Tcl, maybe, but what about wx and Qt?
> Tk appears to be more functional at this point, nonetheless there was no way
> to avoid having Tk code twisted and wound in and around app code in the Tcl
> version of the thing whereas the glade/gtk version of the thing produces a
(A side issue given the point below, but I certainly dispute that.
Even if you don't have a "GUI painter", you can separate GUI interface
from "business logic" implementation).
> gui in an XML file and an absolute minimum of anything related to guis in
> my own code. The difference between the two is about 400 lines of very
> readable code versus about 2500 lines of code which was marginally
> readable. I'd MUCH rather deal with pygtk, and assume anything I might
> miss from Tk will be there in a year.
Certainly a big reduction in code size like this is very worthwhile.

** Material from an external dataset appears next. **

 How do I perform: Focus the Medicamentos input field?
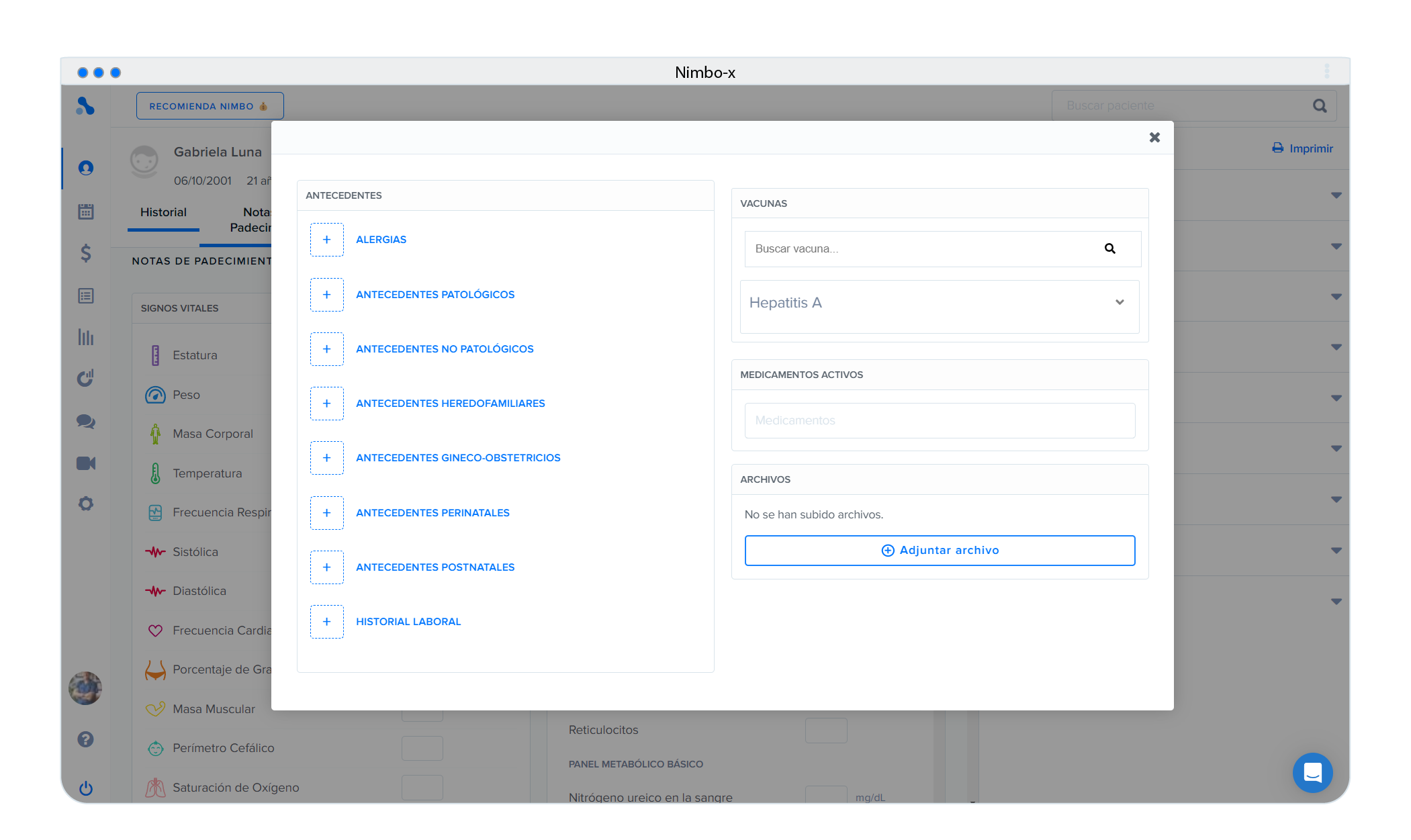940,420
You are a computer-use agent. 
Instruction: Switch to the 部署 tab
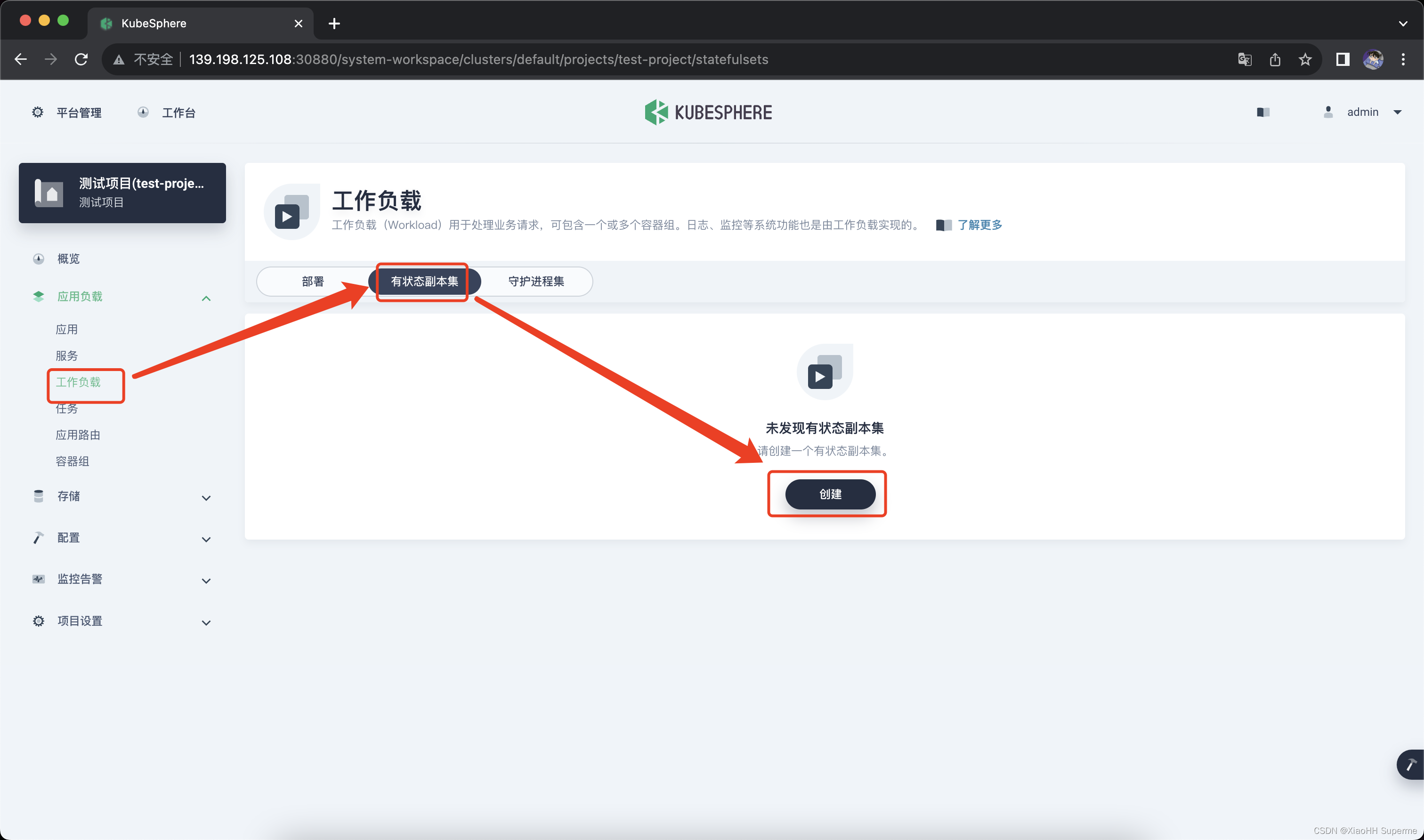pyautogui.click(x=312, y=281)
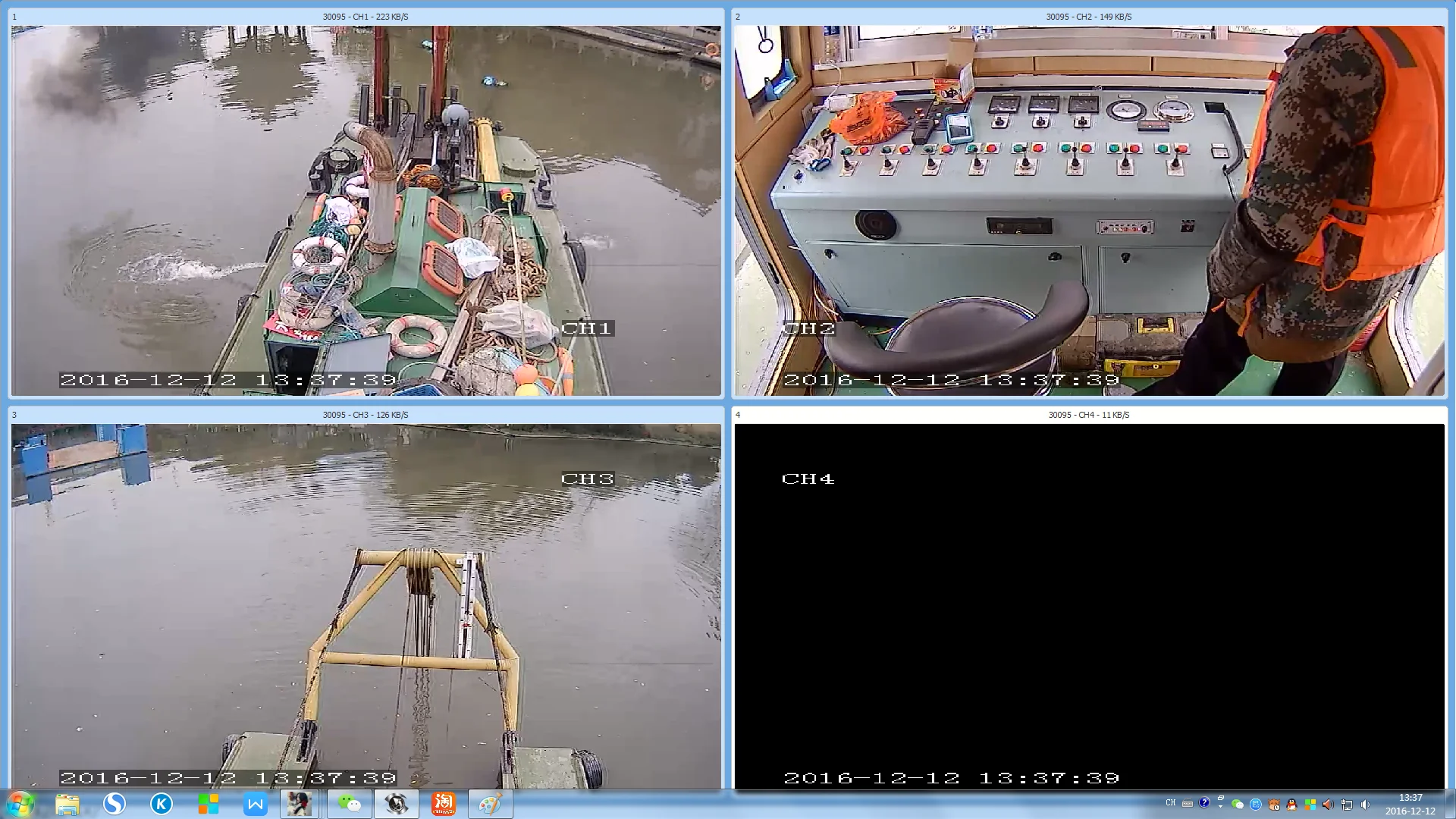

wx and Qt both have equivalent functionality, though, so the mere
existence of such a tool seems an irrelevance in comparing GTk, wx and
Qt.
> The LINUX community appears to have developed a sort of a magical nexus of
> things including gcc, swig, python, pygtk, glade, and zope which, taken
> together, amounts to a new sort of programming paradigm. The really big
What does this have to do with the comparison between GTk, wx and Qt,
all of which are all GPLed?
[...]
> I don't see an easy way to beat all of that.
Sorry for my repetitiveness, but: wx or Qt!